Записки бывшего могильщика (14)
Простите, что долго не писал, оказывается, чтобы вышло что-то дельное, нужно настроение. А просто так, от балды – ну никак не пишется. А когда простываешь – настроение, пусть и предновогоднее, улетучивается вмиг. Но я захилился, слава чаю с лимоном и парацетамолу))
Часть 14. Закат кладбищенской империи. И у стен есть уши
Еще будучи школьником, я постоянно задумывался – что же такое стрессоустойчивость? Все вокруг беспрестанно твердили о пожирающих их стрессах, о том, что нервные клетки не восстанавливаются, о ком-то, у кого не хватило пресловутой «стрессоустойчивости», чтобы не хлопнуть дверью, когда выходил из кабинета начальника. Мне казалось, что я тоже много и небеспочвенно переживаю – ну там, дела любовные, досадное поражение моей баскетбольной команды на городских соревнованиях после уверенной победы на районных, стычки с гопниками из школ, находящихся в спальных районах и прочие типичные подростковые темы. Я никогда так не ошибался.
С каждой новой сделкой, с каждой пачкой хрустящих купюр, получаемых от новых или постоянных клиентов, моя паранойя нарастала снежным комом, набирая ход и ломая все защитные барьеры на пути к стене моей, как мне казалось, непробиваемой стрессоустойчивости. Любой взгляд Палыча мне казался подозрительным, скрип тормозов у сторожки заставлял вздрагивать, звонки с его номера, или, тем более, от нашего криминального элемента, вышибали холодный пот и вызывали панику.

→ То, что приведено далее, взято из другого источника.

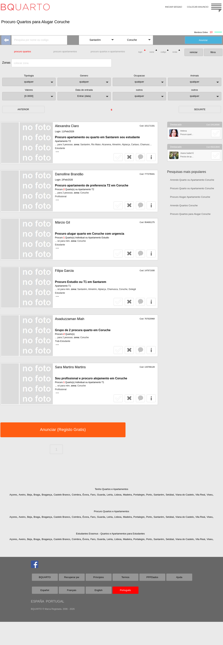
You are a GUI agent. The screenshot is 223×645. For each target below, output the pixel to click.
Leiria (110, 494)
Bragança (47, 494)
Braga (37, 494)
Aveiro (22, 494)
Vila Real (200, 494)
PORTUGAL (55, 601)
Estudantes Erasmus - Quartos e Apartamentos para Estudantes (110, 533)
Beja (29, 494)
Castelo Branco (62, 494)
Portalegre (139, 494)
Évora (85, 494)
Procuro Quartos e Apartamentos (111, 511)
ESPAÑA (37, 601)
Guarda (101, 494)
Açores (13, 494)
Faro (92, 494)
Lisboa (117, 494)
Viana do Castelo (185, 494)
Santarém (158, 494)
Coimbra (76, 494)
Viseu (210, 494)
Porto (149, 494)
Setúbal (170, 494)
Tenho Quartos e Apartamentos (111, 489)
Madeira (127, 494)
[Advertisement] (194, 277)
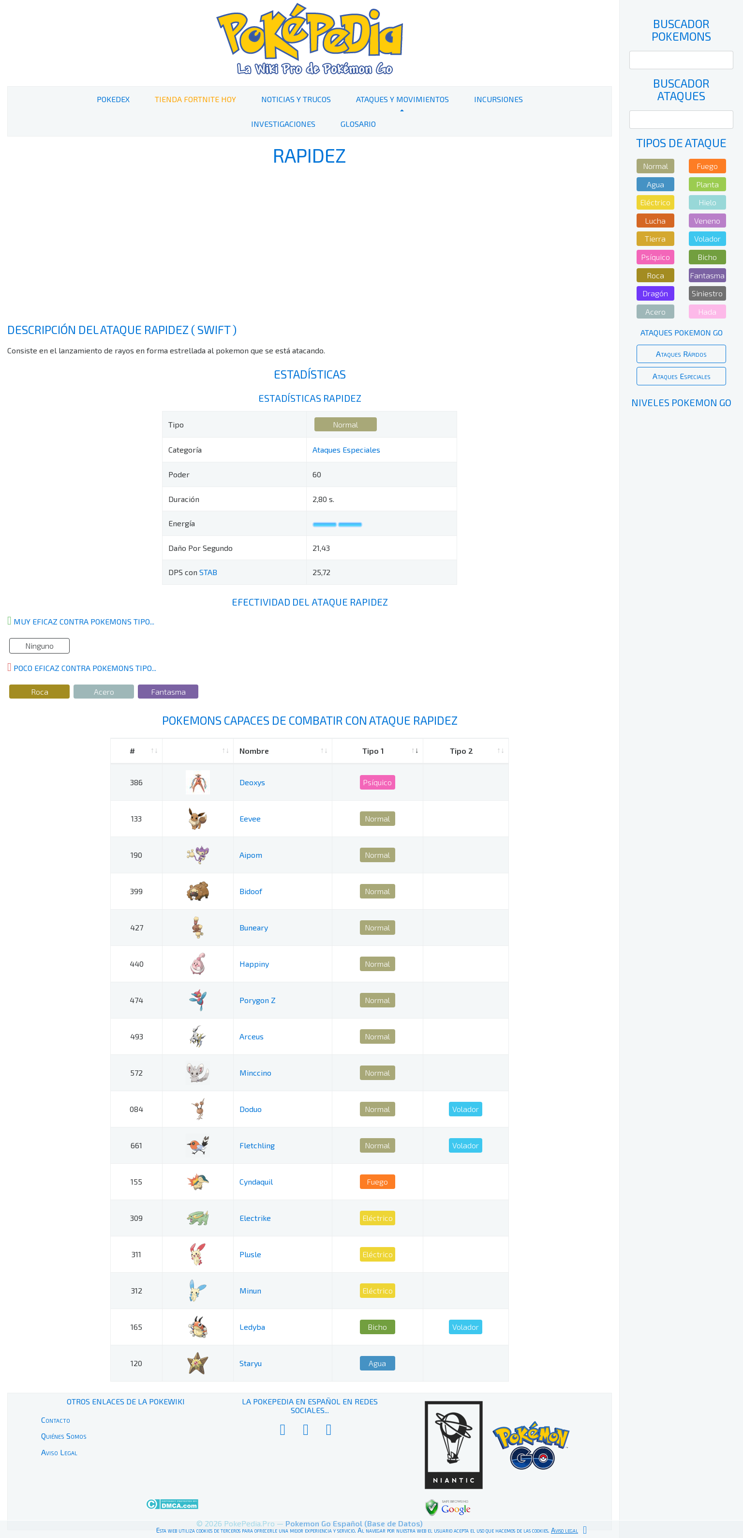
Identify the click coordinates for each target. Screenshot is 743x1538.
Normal (345, 424)
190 (136, 854)
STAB (208, 572)
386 (136, 782)
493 (136, 1036)
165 (136, 1326)
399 (136, 891)
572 (136, 1072)
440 (137, 963)
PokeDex (113, 99)
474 (136, 1000)
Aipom (250, 854)
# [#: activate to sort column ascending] (132, 750)
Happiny (254, 963)
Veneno (707, 220)
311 (136, 1254)
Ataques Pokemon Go (681, 332)
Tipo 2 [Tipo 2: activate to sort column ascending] (461, 750)
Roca (39, 691)
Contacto (55, 1419)
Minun (250, 1290)
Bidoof (250, 891)
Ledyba (252, 1326)
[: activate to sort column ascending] (198, 751)
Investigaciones (283, 123)
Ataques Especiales (346, 449)
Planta (707, 184)
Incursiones (498, 99)
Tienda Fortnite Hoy (195, 99)
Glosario (358, 123)
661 (136, 1145)
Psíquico (377, 782)
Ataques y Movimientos (402, 99)
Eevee (250, 818)
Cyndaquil (256, 1181)
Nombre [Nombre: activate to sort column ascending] (254, 750)
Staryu (250, 1363)
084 (136, 1108)
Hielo (707, 202)
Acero (104, 691)
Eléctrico (377, 1217)
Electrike (255, 1217)
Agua (377, 1363)
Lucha (655, 220)
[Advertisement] (309, 246)
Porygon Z (257, 1000)
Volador (465, 1108)
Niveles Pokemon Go (681, 402)
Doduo (250, 1108)
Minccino (255, 1072)
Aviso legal (564, 1530)
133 (136, 818)
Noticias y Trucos (296, 99)
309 (136, 1217)
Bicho (377, 1326)
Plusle (250, 1254)
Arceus (251, 1036)
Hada (707, 311)
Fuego (377, 1181)
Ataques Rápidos (681, 353)
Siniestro (707, 293)
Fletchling (257, 1145)
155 (136, 1181)
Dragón (655, 293)
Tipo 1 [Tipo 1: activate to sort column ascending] (373, 750)
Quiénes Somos (64, 1435)
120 (136, 1363)
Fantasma (168, 691)
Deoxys (252, 782)
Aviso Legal (59, 1452)
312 (136, 1290)
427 (136, 927)
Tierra (655, 238)
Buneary (253, 927)
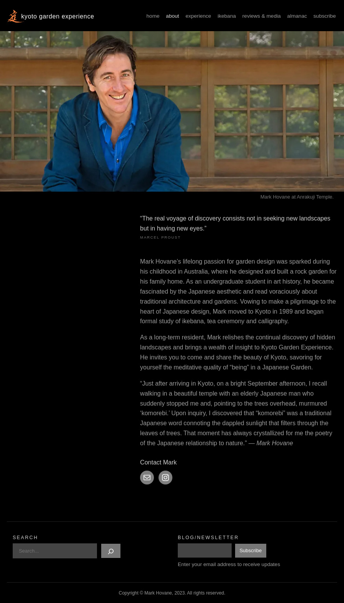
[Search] (111, 550)
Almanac (297, 16)
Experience (198, 16)
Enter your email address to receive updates (229, 564)
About (172, 16)
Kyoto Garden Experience (57, 16)
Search (25, 537)
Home (153, 16)
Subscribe (325, 16)
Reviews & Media (261, 16)
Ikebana (226, 16)
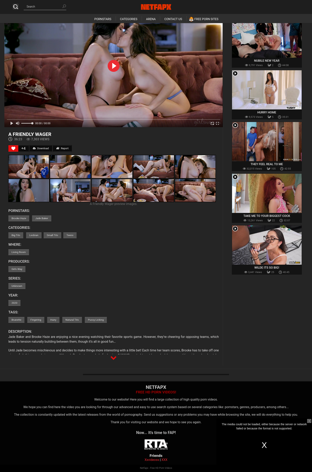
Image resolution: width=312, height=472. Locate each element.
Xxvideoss (152, 460)
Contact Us (173, 19)
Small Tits (52, 235)
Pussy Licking (96, 319)
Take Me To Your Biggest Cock (266, 216)
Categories (128, 19)
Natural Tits (72, 319)
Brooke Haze (19, 218)
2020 (14, 302)
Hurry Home (266, 112)
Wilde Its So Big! (266, 267)
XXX (164, 460)
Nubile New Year (267, 60)
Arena (151, 19)
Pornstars (102, 19)
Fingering (35, 319)
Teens (69, 235)
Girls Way (17, 269)
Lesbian (33, 235)
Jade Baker (41, 218)
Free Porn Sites (206, 19)
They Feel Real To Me (267, 164)
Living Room (19, 252)
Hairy (53, 319)
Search (16, 7)
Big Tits (16, 235)
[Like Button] (13, 148)
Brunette (16, 319)
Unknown (17, 286)
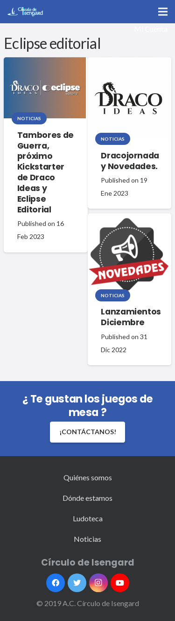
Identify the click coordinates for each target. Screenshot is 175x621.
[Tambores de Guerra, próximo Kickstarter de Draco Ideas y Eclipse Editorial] (45, 88)
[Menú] (163, 11)
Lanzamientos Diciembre (131, 317)
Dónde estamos (87, 497)
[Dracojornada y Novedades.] (129, 98)
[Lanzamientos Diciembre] (129, 254)
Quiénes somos (87, 477)
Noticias (29, 118)
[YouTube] (120, 582)
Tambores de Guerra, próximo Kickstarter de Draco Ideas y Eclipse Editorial (45, 172)
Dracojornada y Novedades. (130, 161)
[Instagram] (98, 582)
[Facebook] (55, 582)
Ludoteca (88, 518)
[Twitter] (77, 582)
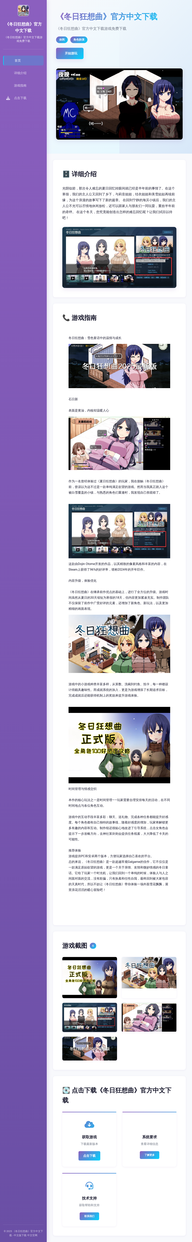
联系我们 (89, 1216)
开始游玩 (71, 53)
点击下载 (89, 1156)
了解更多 (149, 1154)
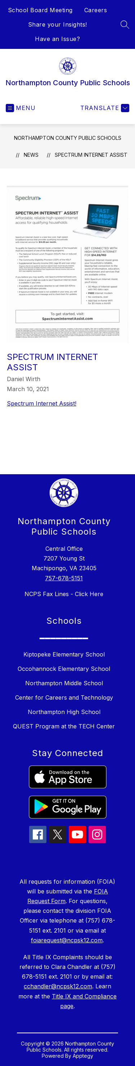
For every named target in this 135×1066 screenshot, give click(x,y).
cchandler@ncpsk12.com (58, 986)
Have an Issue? (57, 38)
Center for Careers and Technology (64, 697)
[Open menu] (21, 108)
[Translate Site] (103, 108)
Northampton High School (64, 711)
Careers (95, 10)
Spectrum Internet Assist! (41, 403)
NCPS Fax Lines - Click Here (63, 594)
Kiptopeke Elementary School (64, 654)
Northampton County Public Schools (67, 138)
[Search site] (125, 24)
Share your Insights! (57, 24)
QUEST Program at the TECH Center (64, 726)
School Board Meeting (40, 10)
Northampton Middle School (64, 683)
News (31, 155)
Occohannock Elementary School (64, 668)
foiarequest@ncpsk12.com (67, 940)
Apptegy (83, 1056)
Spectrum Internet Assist (91, 155)
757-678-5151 (64, 578)
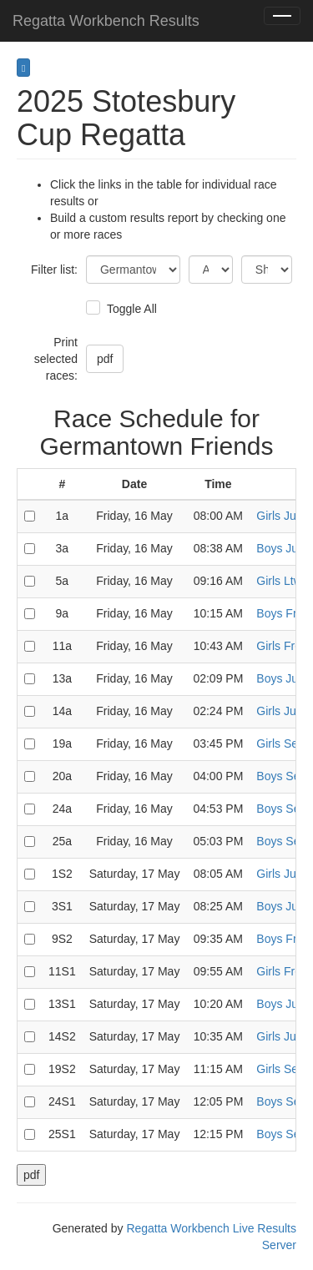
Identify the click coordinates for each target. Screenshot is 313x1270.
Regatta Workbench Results (106, 21)
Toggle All (130, 308)
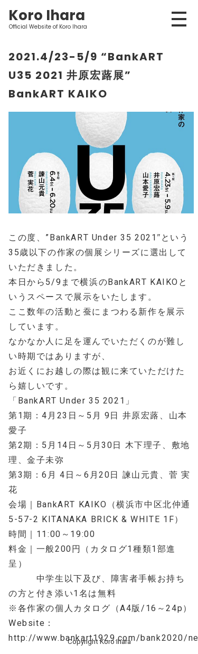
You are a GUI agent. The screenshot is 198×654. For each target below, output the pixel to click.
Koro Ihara (46, 15)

Именно после всех событий на кладбище, спустя какое-то время, я пришел к выводу, что алкоголь – не лучший способ решения проблем, больше того, это вообще лишь способ уйти от них, закрыться деревянным щитом от летящей в тебя ракеты. Да, я любил и люблю выпить, и если сейчас я потребляю крепкие горячительные напитки ради удовольствия, тогда, очередной убойной дозой водки или вискаря, я тушил разрастающийся пожар страха, не обращая внимания на то, что после очередной выплеснутой порции, пламя становилось только больше и горело всё сильнее. Я перестал получать удовольствие от нахождения на кладбище. Да, как бы странно это не звучало, мне вполне нравилась моя работа, спокойная, размеренная, с посиделками после рабочего дня, игрой в кости и карты, минимумом предъявляемых требований и максимумом финансовой отдачи. Всё, что мне сложно было принять первые месяцы: плачущие люди, чужое горе, смерть, постоянно окружающая нас, давящая атмосфера прощания – от всего этого мне удалось абстрагироваться, как-то свыкнуться и не обращать внимания. Когда ты похоронил 10 человек, тебе тяжело сдержать дурные мысли, ты постоянно думаешь что-то вроде «он еще совсем не стар, как мой отец», или «боже мой, моя бабушка гораздо старше, а вдруг…». Когда ты похоронил 500 человек, таких мыслей уже не возникает, восприятие происходящего в момент захоронений становится отстранённым, действия – механическими, весь неприятный, казалось бы, процесс - рабочей рутиной.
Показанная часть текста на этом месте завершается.